The ability to submit photographs and become part of the work, and the invitation to write essays about the photographs, are the most innovative aspects of the site, which thus becomes a collective autobiographical project. While some people write photoessays about their own images, it turns out that a majority of the essays submitted are about the photographs of others that most people actually write about as though they were of themselves. As Novak writes on the site itself, "maybe writing about the resonant images of others frees authors from the personal baggage surrounding their own photographs and allows them to be more revealing." But are photographs really as anonymous and interchangeable as all that? What happens to the familial look when one's own photos are surrounded by 2,500 others? How does this new context affect our relationship to our own images? There is a risk that, unmoored from their specific familial context, family pictures become too generic and thus devoid of the aura that lends them meaning. At the same time, affirming the power of the familial look comes dangerously close to affirming too uncritically and unselfconsciously the value of family itself, and most specifically of biological family. Novak's site strikes a successful if ever unstable balance between these extremes: it both affirms and subverts the aura of the individual family and the snapshot as its technology of representation.

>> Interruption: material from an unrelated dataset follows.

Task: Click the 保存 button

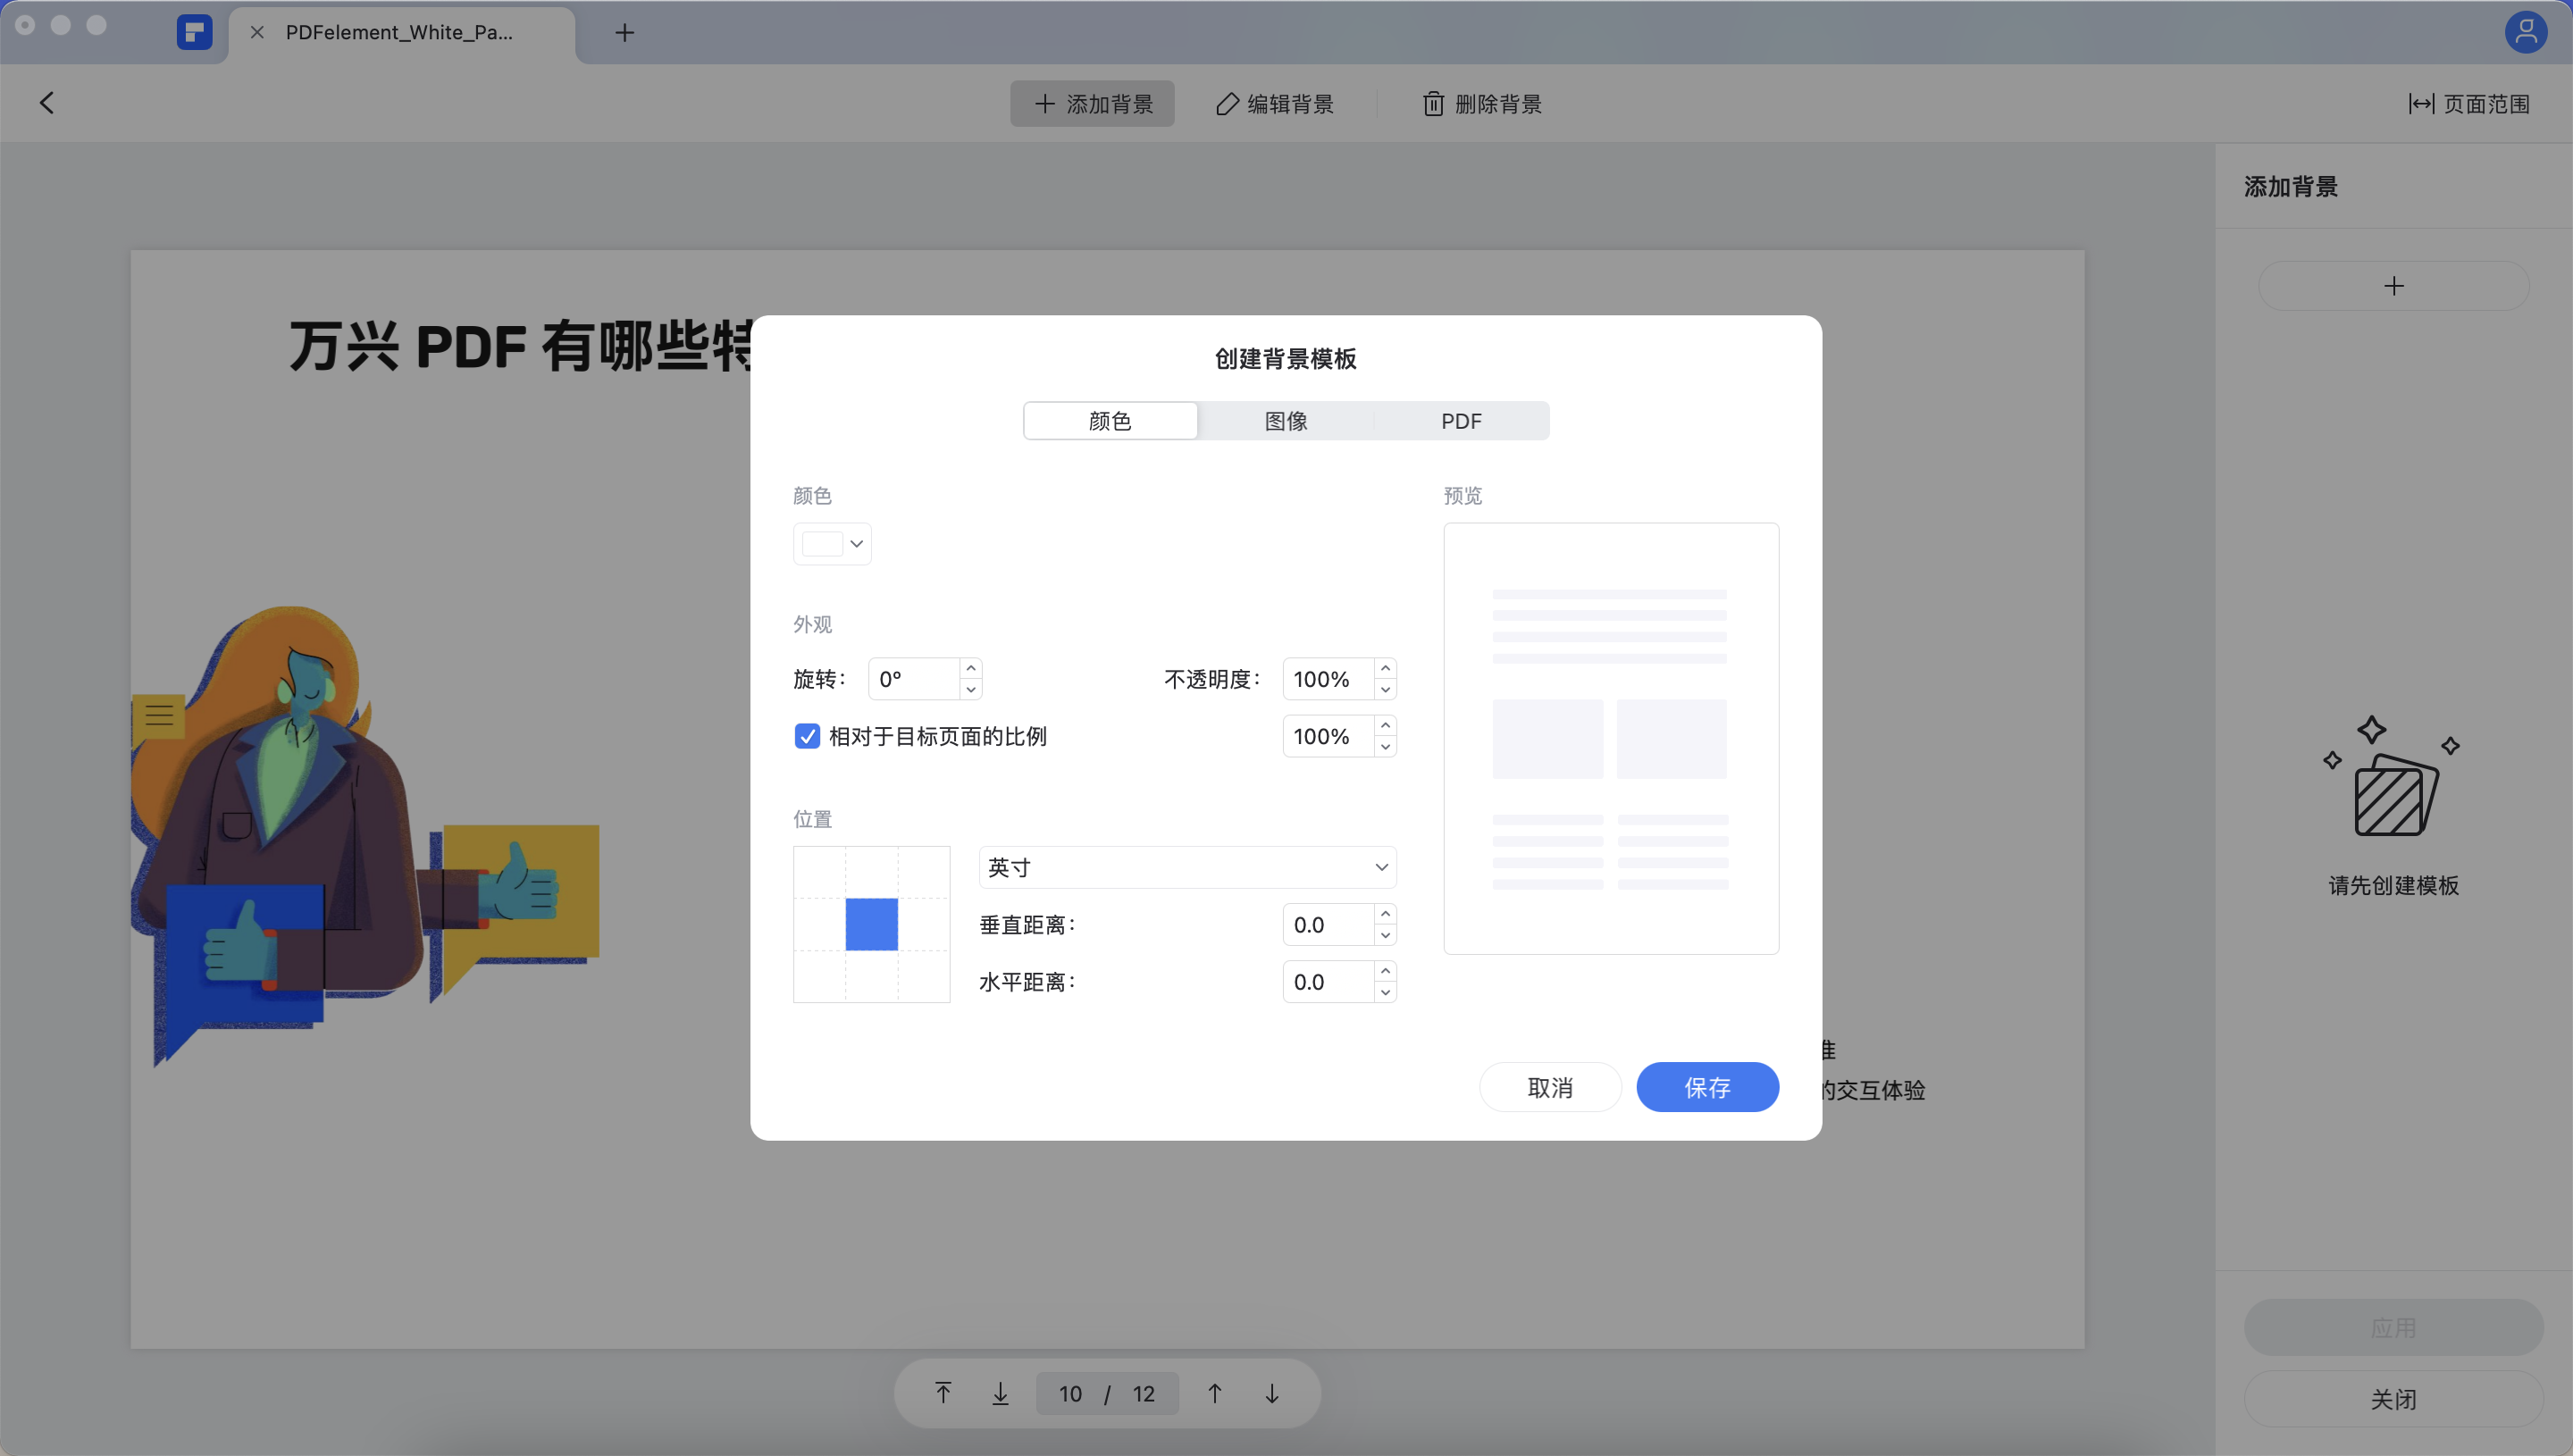Action: click(x=1707, y=1087)
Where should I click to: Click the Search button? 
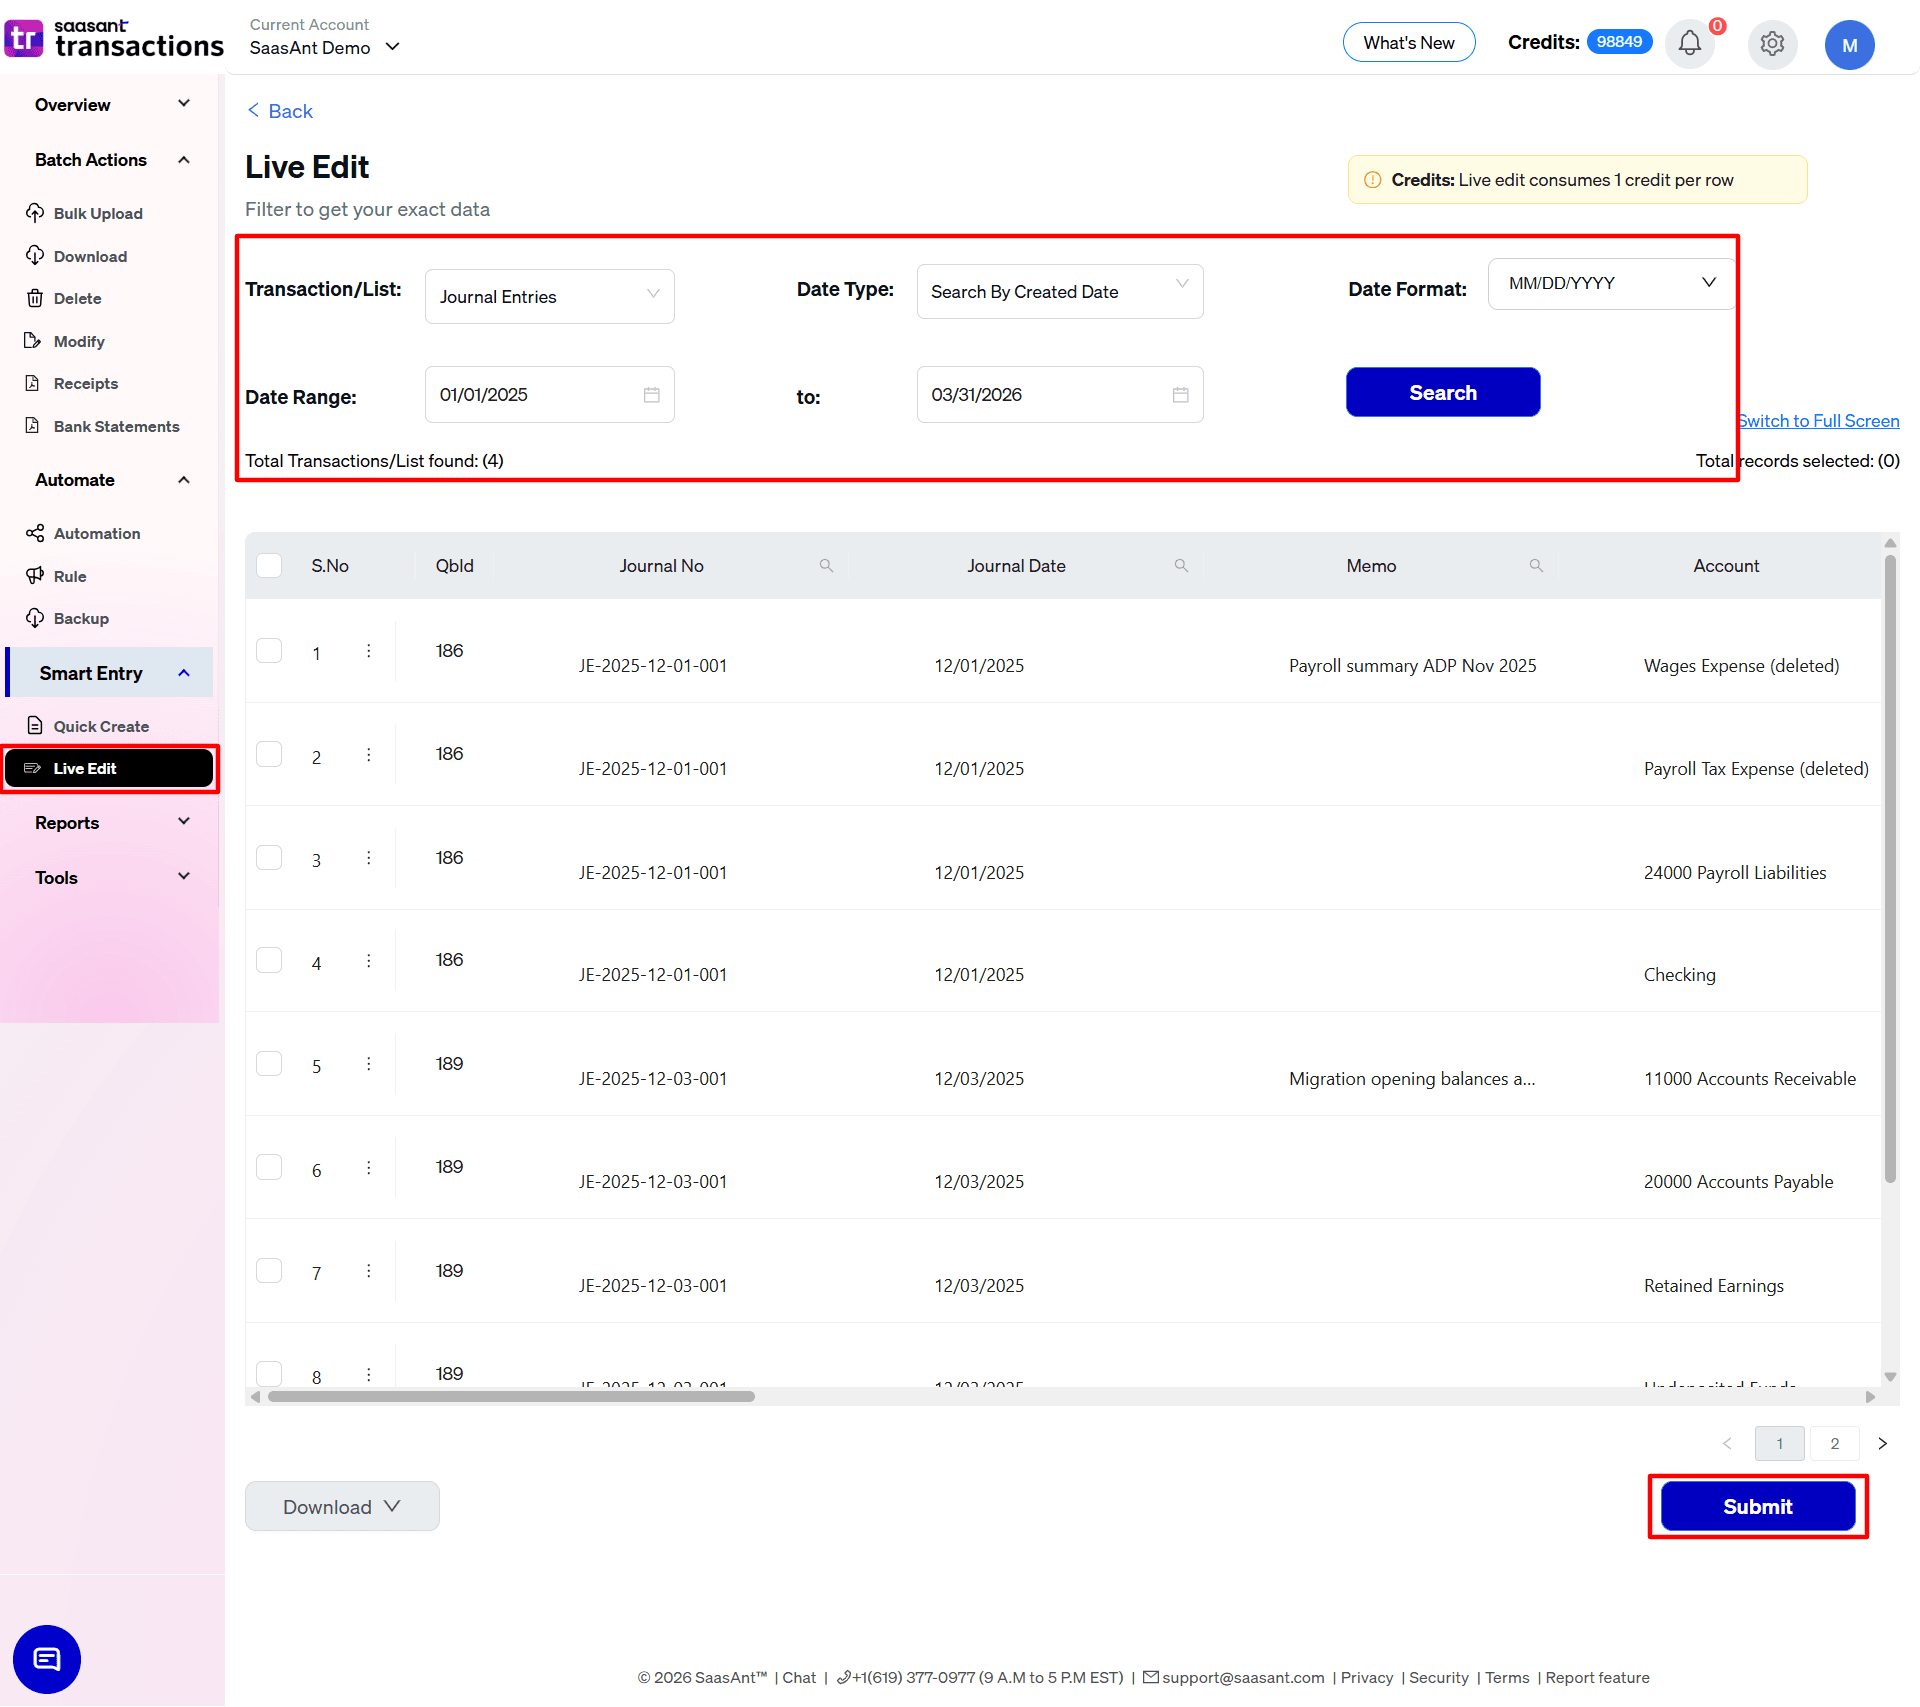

For me as a visitor, Novak's site always introduces a tension between an autobiographical impulse and a more general interest in photographic representation. I must confess that searching though the archive by general categories to see multiple representations of birthday parties, superhero outfits, or girls cooking is ultimately boring. I am always much more interested in looking at images that are accompanied by essays which offer a verbal narrative to contextualize and situate them. And I am most fascinated by looking at pictures of people I know, especially at the pictures I myself or other members of my family submitted to the archive and that thus engage me in a familial look. There are 28 of them and I could look at them endlessly: I find new things each time I click to enlarge them, or place two or three on the screen together. When I see my pictures in the midst of others, they jump out and grab my attention completely. Although I like the idea of their placement next to so many others like them, this does significantly diminish the aura they have held for me. I have to work hard to separate them from the others. And still their power is always there, especially as they first come on the screen. In this new context, I see them as though for the first time. Each picture evokes layers of memory from when it was first taken, to when I first looked at it carefully, to the time I began writing about it in relation to other images of me or my family. I wonder why I chose to submit it and how, through these 28 images, my life story could be told. In these reactions I delimit personal from collective autobiography.
For Novak, the autobiographical - both personal and collective - is the political. CV shows us something about the sometimes discomforting power of personal images, and, also, about the conventions that disguise and overshadow that power. As a feminist artist and cultural critic, as a Jewish artist, she makes us think about the representations of women and families, of the intersectionalities inflecting those terms, and the ideologies that shape those representations. By remaking personal images, she manages both to affirm and to subvert the spell they have on her - and on the rest of us. And by engaging in autobiography through the conventions of representation, she both constructs and deconstructs a personal and professional narrative through which other women can begin to perceive the forces that constrain their own self-definitions as well as the vehicles through which they can begin at least to envision some ways out of these constraints.